Methods: In silico modeling was used to compare the orientation of NDC-1308 in the estrogen receptor (ER) ligand binding domain to E2. The affinity of NDC-1308 for different ER subtypes was characterized using a fluorescence polarization-based assay. Intracellular pathway activation of NDC-1308 was compared to E2 by real-time qPCR in several human cell lines. We determined whether NDC-1308 is estrogenic, a potential safety concern for treating MS patients. Estrogenicity was directly measured in a mouse uterotrophic assay since E2 treatment is known to cause a rapid and dramatic increase in uterine weight in this assay.
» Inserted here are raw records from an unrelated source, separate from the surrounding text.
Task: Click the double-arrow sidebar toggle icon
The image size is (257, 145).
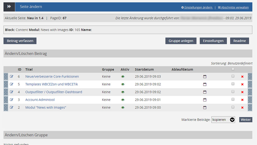Action: (x=9, y=7)
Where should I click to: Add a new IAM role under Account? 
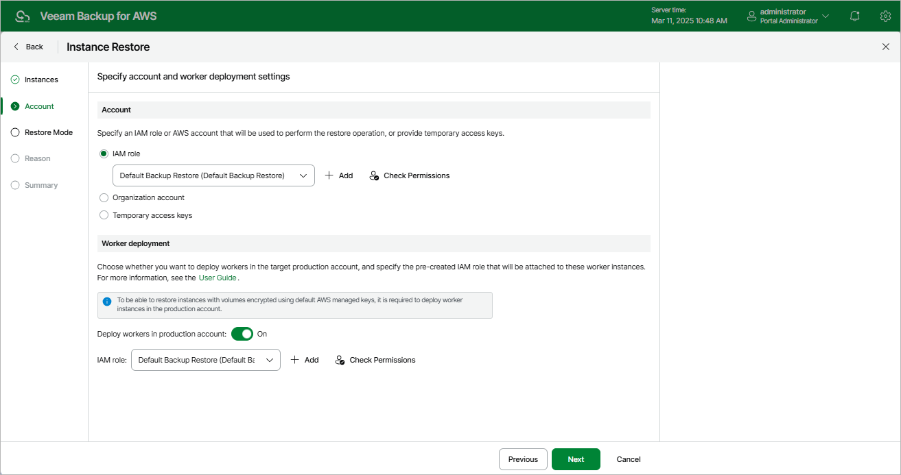[338, 175]
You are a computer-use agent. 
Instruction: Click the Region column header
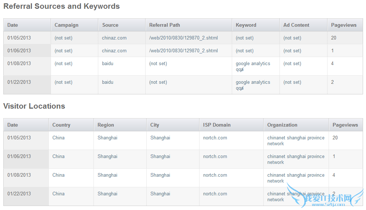click(106, 125)
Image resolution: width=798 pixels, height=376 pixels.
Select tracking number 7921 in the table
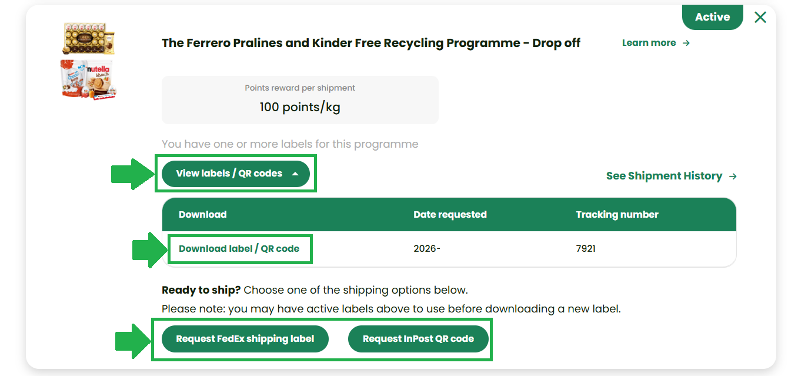586,249
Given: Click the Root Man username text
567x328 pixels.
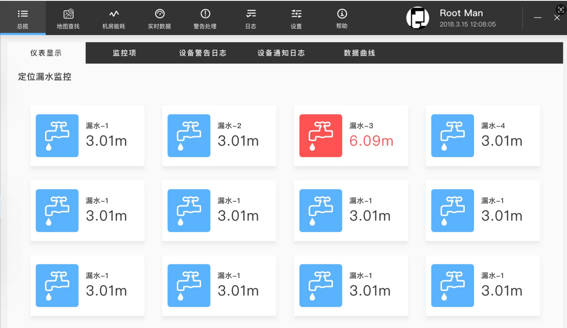Looking at the screenshot, I should 461,13.
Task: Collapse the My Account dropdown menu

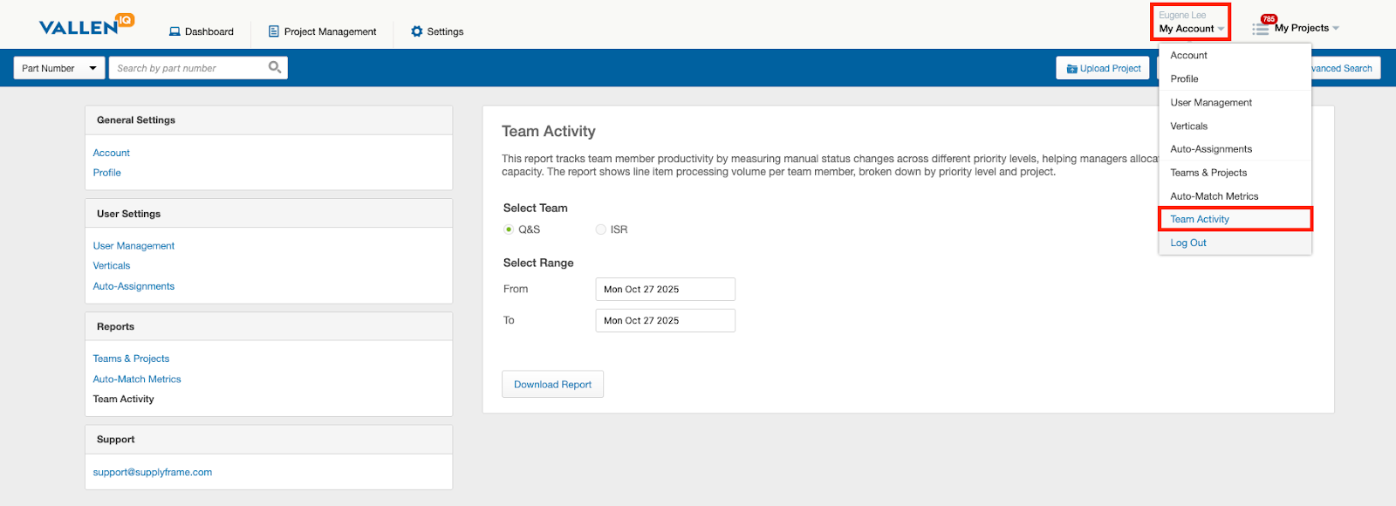Action: (1190, 29)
Results: In silico modeling studies suggest that NDC-1308 interacts with different moieties in the ER ligand binding domain compared to E2, thereby eliciting a distinct pattern of gene expression that is beneficial for myelin repair. Indeed, while NDC-1308 and E2 are both ER agonists, the unique remyelinating activity of NDC-1308 can be traced back to its ability to significantly up-regulate key genes (OLIG2, DNER, MOG and MBP) for oligodendrogenesis and remyelination. Real-time qPCR analysis showed these same genes are up-regulated in human PBMCs treated with NDC-1308, suggesting they could serve as potential therapeutic biomarkers. Unlike E2, NDC-1308 was not found to be estrogenic in the uterotrophic assay. Further testing revealed that NDC-1308 is not mutagenic and not genotoxic.
Conclusions: Because of its unique mechanism of action, its potent remyelinating activity and its demonstrated lack of harmful side-effects, NDC-1308 possesses many desirable attributes of an effective MS therapy.